- What this task involves -
Return every line of the entries below as a JSON list of strings, one string per line, omitting blank lines.

- Given information -
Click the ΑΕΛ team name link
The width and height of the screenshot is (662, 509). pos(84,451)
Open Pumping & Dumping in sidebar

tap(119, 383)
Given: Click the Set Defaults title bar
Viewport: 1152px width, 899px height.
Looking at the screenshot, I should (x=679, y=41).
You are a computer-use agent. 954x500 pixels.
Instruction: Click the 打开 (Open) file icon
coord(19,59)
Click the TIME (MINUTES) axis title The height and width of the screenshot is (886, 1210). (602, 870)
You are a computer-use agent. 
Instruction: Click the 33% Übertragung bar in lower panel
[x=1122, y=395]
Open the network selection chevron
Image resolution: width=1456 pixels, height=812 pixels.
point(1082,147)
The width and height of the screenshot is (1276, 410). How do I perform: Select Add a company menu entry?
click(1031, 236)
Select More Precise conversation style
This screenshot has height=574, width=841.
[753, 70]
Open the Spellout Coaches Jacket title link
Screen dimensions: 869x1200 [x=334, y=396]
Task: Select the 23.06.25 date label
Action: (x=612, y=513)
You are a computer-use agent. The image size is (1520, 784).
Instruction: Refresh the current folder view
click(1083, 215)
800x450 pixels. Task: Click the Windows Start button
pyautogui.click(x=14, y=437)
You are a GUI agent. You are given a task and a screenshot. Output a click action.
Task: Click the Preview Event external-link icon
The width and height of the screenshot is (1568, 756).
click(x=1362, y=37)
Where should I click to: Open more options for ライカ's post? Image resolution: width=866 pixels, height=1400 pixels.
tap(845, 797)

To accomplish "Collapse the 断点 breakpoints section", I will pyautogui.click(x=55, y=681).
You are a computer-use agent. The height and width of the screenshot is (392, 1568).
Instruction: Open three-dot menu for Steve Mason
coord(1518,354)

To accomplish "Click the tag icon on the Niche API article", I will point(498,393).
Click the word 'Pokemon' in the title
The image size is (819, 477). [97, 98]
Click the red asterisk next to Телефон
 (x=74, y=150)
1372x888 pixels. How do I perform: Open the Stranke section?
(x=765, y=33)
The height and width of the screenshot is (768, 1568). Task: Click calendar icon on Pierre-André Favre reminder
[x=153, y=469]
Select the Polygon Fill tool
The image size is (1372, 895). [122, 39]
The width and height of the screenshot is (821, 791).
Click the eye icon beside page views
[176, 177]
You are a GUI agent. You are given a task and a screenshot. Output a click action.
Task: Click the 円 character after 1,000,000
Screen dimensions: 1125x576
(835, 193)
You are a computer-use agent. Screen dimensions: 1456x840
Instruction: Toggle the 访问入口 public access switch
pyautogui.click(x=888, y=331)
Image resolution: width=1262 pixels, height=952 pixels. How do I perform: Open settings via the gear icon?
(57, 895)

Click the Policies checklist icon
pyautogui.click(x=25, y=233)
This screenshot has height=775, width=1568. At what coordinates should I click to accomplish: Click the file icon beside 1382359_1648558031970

- Solution to this task -
[
  "Click the ΑΕΛ team name link",
  "The width and height of the screenshot is (662, 509). pos(84,451)",
  "Open Pumping & Dumping in sidebar",
  "tap(119, 383)",
  "Given: Click the Set Defaults title bar",
  "Viewport: 1152px width, 899px height.",
  "Looking at the screenshot, I should (x=679, y=41).",
  "You are a computer-use agent. 954x500 pixels.",
  "Instruction: Click the 打开 (Open) file icon",
  "coord(19,59)",
  "Click the TIME (MINUTES) axis title The height and width of the screenshot is (886, 1210). (602, 870)",
  "You are a computer-use agent. ",
  "Instruction: Click the 33% Übertragung bar in lower panel",
  "[x=1122, y=395]",
  "Open the network selection chevron",
  "Image resolution: width=1456 pixels, height=812 pixels.",
  "point(1082,147)",
  "The width and height of the screenshot is (1276, 410). How do I perform: Select Add a company menu entry?",
  "click(1031, 236)",
  "Select More Precise conversation style",
  "This screenshot has height=574, width=841.",
  "[753, 70]",
  "Open the Spellout Coaches Jacket title link",
  "Screen dimensions: 869x1200 [x=334, y=396]",
  "Task: Select the 23.06.25 date label",
  "Action: (x=612, y=513)",
  "You are a computer-use agent. The image size is (1520, 784).",
  "Instruction: Refresh the current folder view",
  "click(1083, 215)",
  "800x450 pixels. Task: Click the Windows Start button",
  "pyautogui.click(x=14, y=437)",
  "You are a GUI agent. You are given a task and a screenshot. Output a click action.",
  "Task: Click the Preview Event external-link icon",
  "The width and height of the screenshot is (1568, 756).",
  "click(x=1362, y=37)",
  "Where should I click to: Open more options for ライカ's post? Image resolution: width=866 pixels, height=1400 pixels.",
  "tap(845, 797)",
  "To accomplish \"Collapse the 断点 breakpoints section\", I will pyautogui.click(x=55, y=681).",
  "You are a computer-use agent. The height and width of the screenshot is (392, 1568).",
  "Instruction: Open three-dot menu for Steve Mason",
  "coord(1518,354)",
  "To accomplish \"Click the tag icon on the Niche API article\", I will point(498,393).",
  "Click the word 'Pokemon' in the title",
  "The image size is (819, 477). [97, 98]",
  "Click the red asterisk next to Телефон",
  " (x=74, y=150)",
  "1372x888 pixels. How do I perform: Open the Stranke section?",
  "(x=765, y=33)",
  "The height and width of the screenshot is (768, 1568). Task: Click calendar icon on Pierre-André Favre reminder",
  "[x=153, y=469]",
  "Select the Polygon Fill tool",
  "The image size is (1372, 895). [122, 39]",
  "The width and height of the screenshot is (821, 791).",
  "Click the eye icon beside page views",
  "[176, 177]",
  "You are a GUI agent. You are given a task and a screenshot. Output a click action.",
  "Task: Click the 円 character after 1,000,000",
  "Screen dimensions: 1125x576",
  "(835, 193)",
  "You are a computer-use agent. Screen dimensions: 1456x840",
  "Instruction: Toggle the 访问入口 public access switch",
  "pyautogui.click(x=888, y=331)",
  "Image resolution: width=1262 pixels, height=952 pixels. How do I perform: Open settings via the gear icon?",
  "(57, 895)",
  "Click the Policies checklist icon",
  "pyautogui.click(x=25, y=233)",
  "This screenshot has height=775, width=1568. At what coordinates should I click to accomplish: Click the file icon beside 1382359_1648558031970"
]